Search the records for the word "will" and copy every line in which it occurs.

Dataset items

====

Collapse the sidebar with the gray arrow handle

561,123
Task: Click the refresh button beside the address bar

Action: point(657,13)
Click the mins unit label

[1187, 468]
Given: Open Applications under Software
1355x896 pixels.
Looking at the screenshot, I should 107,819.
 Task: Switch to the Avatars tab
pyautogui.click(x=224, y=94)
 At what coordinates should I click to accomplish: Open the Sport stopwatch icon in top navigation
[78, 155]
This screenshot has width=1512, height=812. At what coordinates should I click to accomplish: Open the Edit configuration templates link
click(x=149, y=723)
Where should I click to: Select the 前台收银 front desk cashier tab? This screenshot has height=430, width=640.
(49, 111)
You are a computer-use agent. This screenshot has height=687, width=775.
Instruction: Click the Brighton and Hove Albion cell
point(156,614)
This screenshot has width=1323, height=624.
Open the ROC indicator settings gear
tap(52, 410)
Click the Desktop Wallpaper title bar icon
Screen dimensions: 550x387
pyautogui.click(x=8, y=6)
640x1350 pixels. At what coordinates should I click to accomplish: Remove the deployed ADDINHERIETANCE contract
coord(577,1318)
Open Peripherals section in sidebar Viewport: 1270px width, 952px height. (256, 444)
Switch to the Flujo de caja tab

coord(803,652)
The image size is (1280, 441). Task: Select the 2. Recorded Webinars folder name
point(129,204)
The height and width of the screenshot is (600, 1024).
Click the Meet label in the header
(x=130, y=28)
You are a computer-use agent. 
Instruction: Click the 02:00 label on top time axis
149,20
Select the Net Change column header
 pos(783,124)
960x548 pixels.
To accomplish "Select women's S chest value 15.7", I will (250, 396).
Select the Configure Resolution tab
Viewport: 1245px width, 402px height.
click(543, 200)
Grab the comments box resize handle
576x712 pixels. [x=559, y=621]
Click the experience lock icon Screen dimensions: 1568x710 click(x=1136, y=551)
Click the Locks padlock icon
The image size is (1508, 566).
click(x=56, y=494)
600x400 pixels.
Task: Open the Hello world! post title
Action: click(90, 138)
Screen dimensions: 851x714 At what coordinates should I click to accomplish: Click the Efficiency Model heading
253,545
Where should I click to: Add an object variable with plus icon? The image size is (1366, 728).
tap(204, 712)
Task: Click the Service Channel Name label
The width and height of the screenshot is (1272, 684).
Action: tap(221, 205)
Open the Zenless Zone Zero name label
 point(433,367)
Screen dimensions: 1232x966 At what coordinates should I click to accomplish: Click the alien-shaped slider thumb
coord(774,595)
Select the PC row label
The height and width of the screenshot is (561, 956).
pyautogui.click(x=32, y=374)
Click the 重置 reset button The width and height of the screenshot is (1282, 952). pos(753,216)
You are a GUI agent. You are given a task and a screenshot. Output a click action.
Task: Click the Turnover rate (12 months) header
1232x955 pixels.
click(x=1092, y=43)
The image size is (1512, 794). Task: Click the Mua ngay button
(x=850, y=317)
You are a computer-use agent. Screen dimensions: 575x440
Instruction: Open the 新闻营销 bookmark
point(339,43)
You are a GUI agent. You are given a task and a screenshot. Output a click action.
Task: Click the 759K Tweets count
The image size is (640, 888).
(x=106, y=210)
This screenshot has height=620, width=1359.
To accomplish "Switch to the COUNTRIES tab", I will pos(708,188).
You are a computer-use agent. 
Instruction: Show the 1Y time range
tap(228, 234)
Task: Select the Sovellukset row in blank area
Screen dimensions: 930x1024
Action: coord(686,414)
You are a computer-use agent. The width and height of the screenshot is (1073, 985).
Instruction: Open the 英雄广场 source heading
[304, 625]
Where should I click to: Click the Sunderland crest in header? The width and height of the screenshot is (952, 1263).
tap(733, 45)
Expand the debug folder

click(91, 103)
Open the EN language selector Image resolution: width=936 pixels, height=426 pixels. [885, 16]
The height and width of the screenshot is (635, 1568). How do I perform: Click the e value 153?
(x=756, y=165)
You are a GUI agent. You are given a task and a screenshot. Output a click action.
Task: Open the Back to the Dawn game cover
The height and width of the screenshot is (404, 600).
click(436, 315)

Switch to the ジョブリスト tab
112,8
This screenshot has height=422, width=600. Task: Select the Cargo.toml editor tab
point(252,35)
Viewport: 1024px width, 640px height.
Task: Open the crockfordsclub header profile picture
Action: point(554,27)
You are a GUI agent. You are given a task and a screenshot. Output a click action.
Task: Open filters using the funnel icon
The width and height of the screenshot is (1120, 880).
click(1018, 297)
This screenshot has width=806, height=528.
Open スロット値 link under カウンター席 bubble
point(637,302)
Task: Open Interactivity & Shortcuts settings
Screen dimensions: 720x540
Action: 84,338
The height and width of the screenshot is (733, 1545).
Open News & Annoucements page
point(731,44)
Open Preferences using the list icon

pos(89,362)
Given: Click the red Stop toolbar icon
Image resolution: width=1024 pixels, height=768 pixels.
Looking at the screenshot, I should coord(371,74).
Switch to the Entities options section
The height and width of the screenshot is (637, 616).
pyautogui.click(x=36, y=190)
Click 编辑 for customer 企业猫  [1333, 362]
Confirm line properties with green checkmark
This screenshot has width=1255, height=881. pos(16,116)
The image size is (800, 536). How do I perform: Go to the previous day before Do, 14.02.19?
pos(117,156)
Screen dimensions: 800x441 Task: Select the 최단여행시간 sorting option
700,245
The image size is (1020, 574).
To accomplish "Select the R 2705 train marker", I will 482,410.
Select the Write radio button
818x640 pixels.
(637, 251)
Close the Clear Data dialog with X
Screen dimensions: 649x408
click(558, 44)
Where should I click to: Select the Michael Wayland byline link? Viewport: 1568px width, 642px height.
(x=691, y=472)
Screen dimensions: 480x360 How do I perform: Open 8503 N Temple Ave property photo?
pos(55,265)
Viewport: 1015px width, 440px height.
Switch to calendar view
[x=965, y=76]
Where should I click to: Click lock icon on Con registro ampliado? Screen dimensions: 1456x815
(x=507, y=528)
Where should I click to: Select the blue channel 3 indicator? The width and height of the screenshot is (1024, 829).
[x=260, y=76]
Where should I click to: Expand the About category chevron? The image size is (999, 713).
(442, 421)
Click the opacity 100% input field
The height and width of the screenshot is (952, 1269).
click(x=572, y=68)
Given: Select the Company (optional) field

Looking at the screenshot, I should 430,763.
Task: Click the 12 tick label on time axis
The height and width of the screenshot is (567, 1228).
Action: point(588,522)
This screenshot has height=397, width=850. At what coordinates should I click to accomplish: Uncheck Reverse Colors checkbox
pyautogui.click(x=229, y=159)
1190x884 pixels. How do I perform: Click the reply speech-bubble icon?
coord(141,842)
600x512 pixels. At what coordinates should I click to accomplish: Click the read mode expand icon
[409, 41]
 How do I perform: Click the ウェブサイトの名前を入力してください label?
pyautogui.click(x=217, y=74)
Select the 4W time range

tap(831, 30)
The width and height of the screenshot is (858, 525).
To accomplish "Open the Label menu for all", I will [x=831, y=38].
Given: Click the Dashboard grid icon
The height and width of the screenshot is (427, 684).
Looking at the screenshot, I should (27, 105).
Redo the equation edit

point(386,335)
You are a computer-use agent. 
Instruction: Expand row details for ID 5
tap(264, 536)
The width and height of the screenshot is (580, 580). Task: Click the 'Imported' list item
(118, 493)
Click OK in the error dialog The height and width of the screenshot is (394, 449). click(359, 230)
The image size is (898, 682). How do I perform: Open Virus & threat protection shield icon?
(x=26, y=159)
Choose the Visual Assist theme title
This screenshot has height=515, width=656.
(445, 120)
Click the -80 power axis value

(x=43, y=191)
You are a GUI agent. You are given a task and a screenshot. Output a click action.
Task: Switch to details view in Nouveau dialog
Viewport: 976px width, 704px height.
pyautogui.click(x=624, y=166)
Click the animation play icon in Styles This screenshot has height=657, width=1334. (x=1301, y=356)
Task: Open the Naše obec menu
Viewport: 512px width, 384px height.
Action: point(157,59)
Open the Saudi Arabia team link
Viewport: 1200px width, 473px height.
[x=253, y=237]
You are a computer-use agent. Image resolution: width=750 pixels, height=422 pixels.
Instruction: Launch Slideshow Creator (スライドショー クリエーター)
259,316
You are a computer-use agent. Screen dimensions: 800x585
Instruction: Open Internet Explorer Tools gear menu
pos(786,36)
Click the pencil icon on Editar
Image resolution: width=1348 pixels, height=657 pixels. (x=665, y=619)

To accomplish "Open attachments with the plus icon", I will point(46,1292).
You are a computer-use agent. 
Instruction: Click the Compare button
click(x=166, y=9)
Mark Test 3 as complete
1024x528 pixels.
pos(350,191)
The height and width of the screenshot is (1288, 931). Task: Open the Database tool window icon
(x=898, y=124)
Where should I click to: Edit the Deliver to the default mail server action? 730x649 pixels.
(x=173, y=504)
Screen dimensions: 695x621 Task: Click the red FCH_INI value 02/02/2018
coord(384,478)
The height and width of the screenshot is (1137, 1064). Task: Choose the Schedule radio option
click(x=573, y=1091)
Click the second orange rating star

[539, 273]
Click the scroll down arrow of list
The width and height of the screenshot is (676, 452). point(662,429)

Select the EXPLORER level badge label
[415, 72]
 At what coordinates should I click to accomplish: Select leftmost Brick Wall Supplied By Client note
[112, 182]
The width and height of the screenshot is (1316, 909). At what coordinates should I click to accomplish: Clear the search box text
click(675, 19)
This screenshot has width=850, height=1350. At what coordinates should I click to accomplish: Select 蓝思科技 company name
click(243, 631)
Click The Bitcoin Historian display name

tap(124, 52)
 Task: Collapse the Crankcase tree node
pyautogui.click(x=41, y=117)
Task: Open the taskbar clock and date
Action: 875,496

====

## Written response
To accomplish "Select women's S chest value 15.7", I will (250, 396).
To accomplish "Switch to the COUNTRIES tab", I will pos(708,188).
To accomplish "Select the R 2705 train marker", I will 482,410.
To accomplish "Open the Label menu for all", I will [x=831, y=38].
To accomplish "Open attachments with the plus icon", I will point(46,1292).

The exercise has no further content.